The truth is that the people (and the city was located on contemporary Guatemalan territory) consider this area sacred and have long resisted scientists conducting studies there.
Atitlan, a massive lake, sits atop the volcano. During the Maya civilization’s peak, these lake’s islands were home to a vast metropolis with many residential structures, temples, and squares.
The city was largely destroyed; the remainder of the structures were submerged beneath the water to a depth of 20 meters.
It happened about 2000 years ago, and since then, only tales have been spoken about the local “Atlantis.” A local fisherman spotted what they thought was a “city underwater” a few years ago, prompting officials to launch a full-fledged expedition.
From the start, on March 14, the expedition performed diving duties to georeference the location, acquiring data to generate photogrammetry models and virtual walks.

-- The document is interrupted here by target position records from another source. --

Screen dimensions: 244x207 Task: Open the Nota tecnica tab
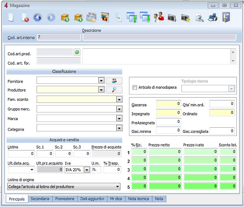pyautogui.click(x=138, y=199)
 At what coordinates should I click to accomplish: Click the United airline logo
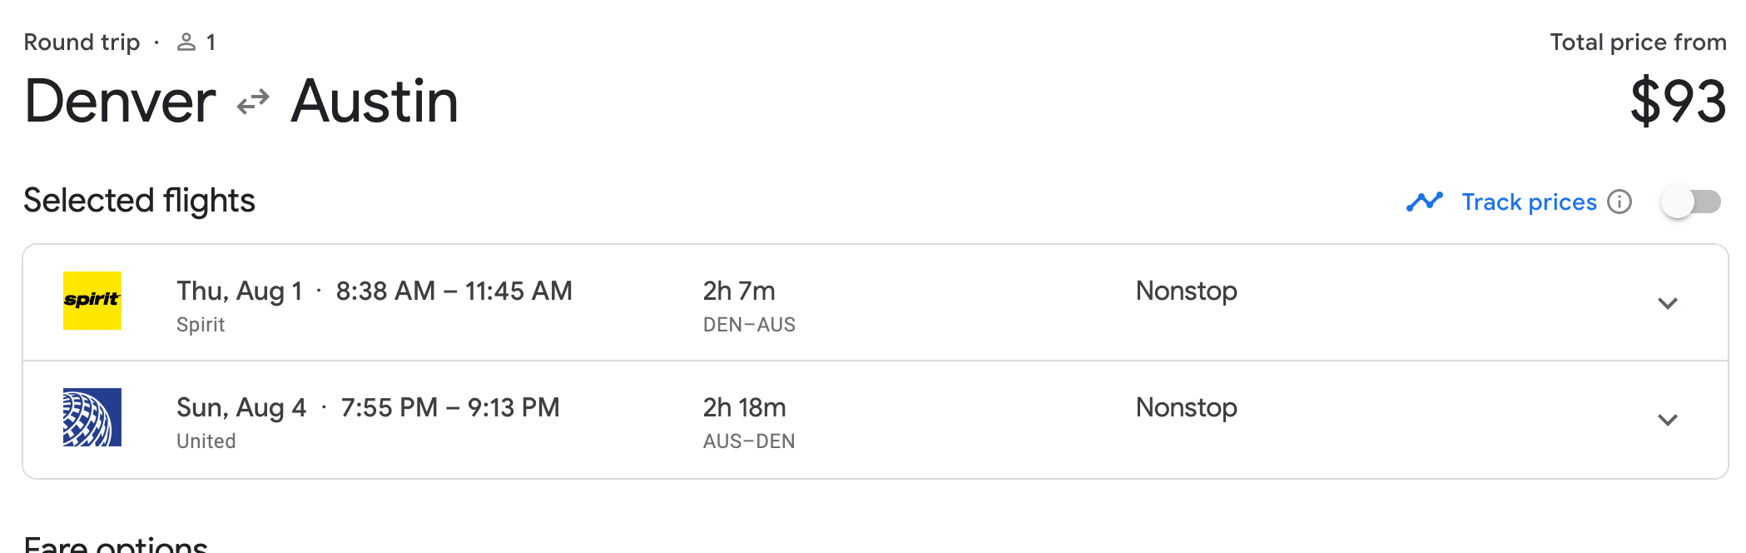coord(92,417)
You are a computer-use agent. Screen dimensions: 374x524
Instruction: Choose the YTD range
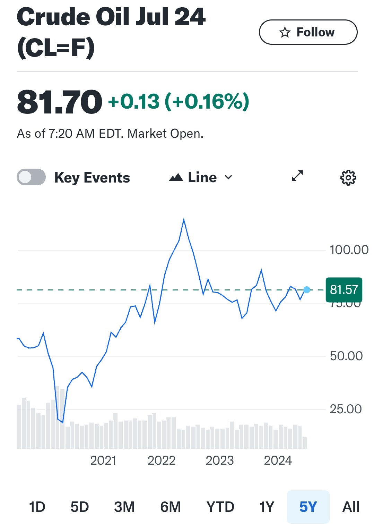pyautogui.click(x=220, y=507)
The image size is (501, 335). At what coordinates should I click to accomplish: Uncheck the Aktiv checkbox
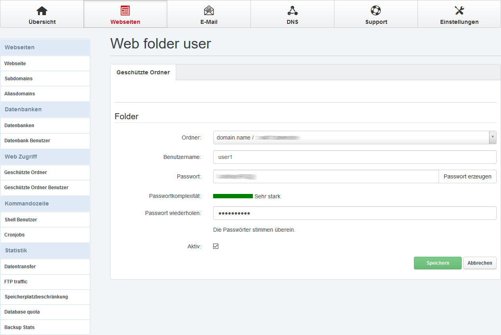tap(216, 246)
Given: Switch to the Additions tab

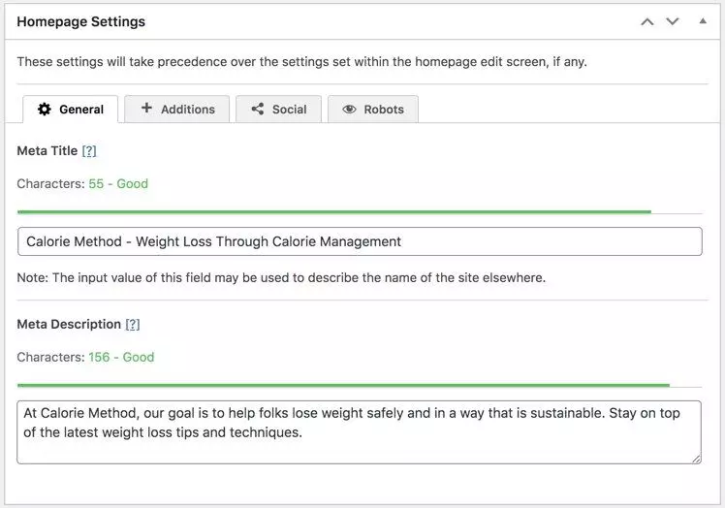Looking at the screenshot, I should [x=176, y=110].
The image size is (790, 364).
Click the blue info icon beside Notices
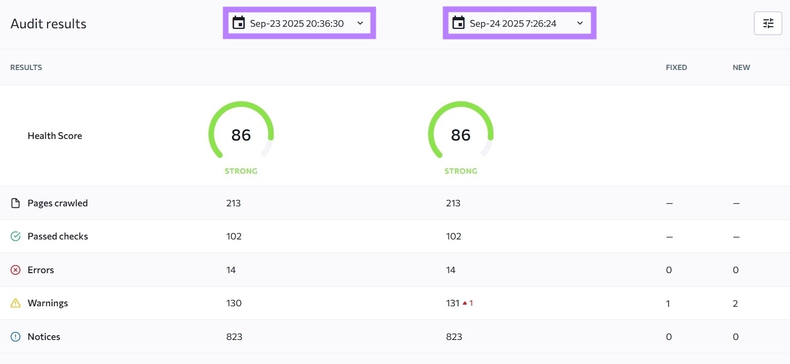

“The mission allowed us to build the groundwork for advocating the establishment of a cultural center where visitors can learn about and explore the site through digital reconstructions,” said Helena Barba Meinecke, head of the INAH Underwater Archeology Subdirectorate’s Yucatan Peninsula Office.
Scientists have discovered building ruins and pottery shards. This will allow specialists to sketch a rough map of the city and perform more comprehensive searches for artifacts and signs that will help them figure out what calamity devastated the affluent metropolis.